Sunday, April 27, 2014

"I do not permit a woman to teach or to assume authority over a man; she must be quiet." (1 Timothy 2:12)
What do you do with a verse like this as a woman? If you feel a call from God to ministry does this mean you need to give up that calling and just "be quiet"? Does it mean that you can have no voice in the church? 

This is an issue that obviously has existential importance. It has to do with allowing a person (in this case a female person) to not be allowed to be who they believe they are called to be; it has to do with denying them a voice and a seat at the table. It's therefore understandable that lots of us struggle with verses like these in the Bible. We struggle because we find such passages morally objectionable and hurtful. We struggle motivated by compassion, motivated by what we have learned from our Lord Jesus.

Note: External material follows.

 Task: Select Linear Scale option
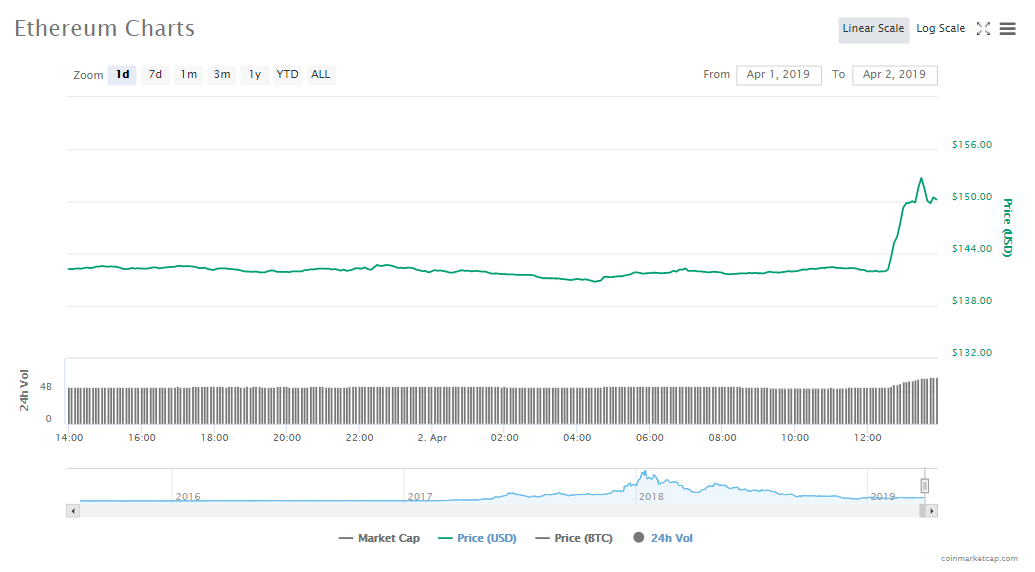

A common way of dealing with such passages is to argue that Paul did not actually write 1 Timothy, the implication of this being that if Paul did not write it we are all free to ignore whatever it says. Now, there is indeed valid scholarly evidence that this is true. However many of those same scholars would also claim that Jesus did not actually say "Forgive them Father, for they know not what they do" (Luke 23:34). So why is it that we latch on to the scholars saying Paul did not write 1st Timothy, but we are not questioning Jesus and forgiveness?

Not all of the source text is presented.